Consumer Advocate Prescribes Cost Control Plan
LOS ANGELES. Governor Gray Davis signed legislation today that will provide health care benefits for an estimated 1 million working Californians who do not have access to care. The consumer advocacy group the Foundation for the Taxpayer and Consumer Rights (FTCR) applauded Davis’ decision but said the state must now regulate health insurance premiums and hospital and physician rates in order to make the plan work.
FTCR provided a three-point cost control plan for the future and says the nation can learn California’s leadership on health care reform.
“Now that there is a mandate for employers to provide health care by 2006, we have a deadline to make the system affordable,” said Jerry Flanagan of FTCR. “Governor Gray Davis has taken the first step toward stabilizing our health care system by assuring that working families have access to care. The second step must be to rein in excessive and unfair health care costs. This one-two punch to the health care crisis would put California back on the map as a national leader in health care reform.”
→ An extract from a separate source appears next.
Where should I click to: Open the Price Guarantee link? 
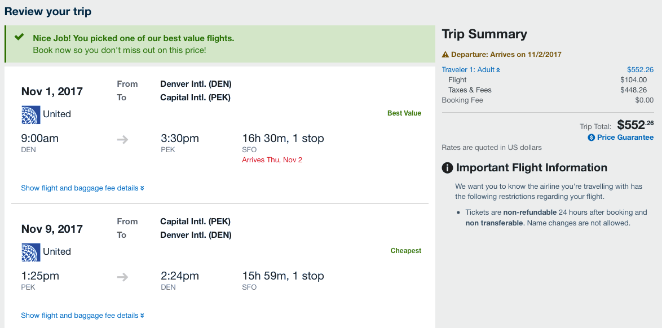click(625, 138)
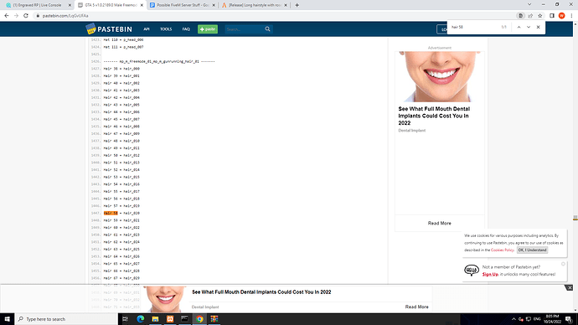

Under the proposed “pay or play” plan, employers with 20 or more employees must either provide health care benefits directly to workers or pay a fee for the worker to receive care from a state run health insurance purchasing pool. The bill’s implementation date has been delayed until 2006 for large employers and 2007 for medium sized employers. Employers with 20-49 employees will not be required to participate unless a 20% tax credit is adopted first. The bill does not contain cost control provisions or provide protections for consumers on the amount of out-of-pocket charges they will be required to pay in order to access medical services.
Hawaii’s 30-year experience with a similarly constructed “pay or play” system has shown that “without cost controls, the solvency and stability of the health care system is threatened,” according to Flanagan:
* After 3 consecutive years of 10-28% premium increases, the Chamber of Commerce of Hawaii asked the state legislature and the governor to provide independent oversight of rates in 2002.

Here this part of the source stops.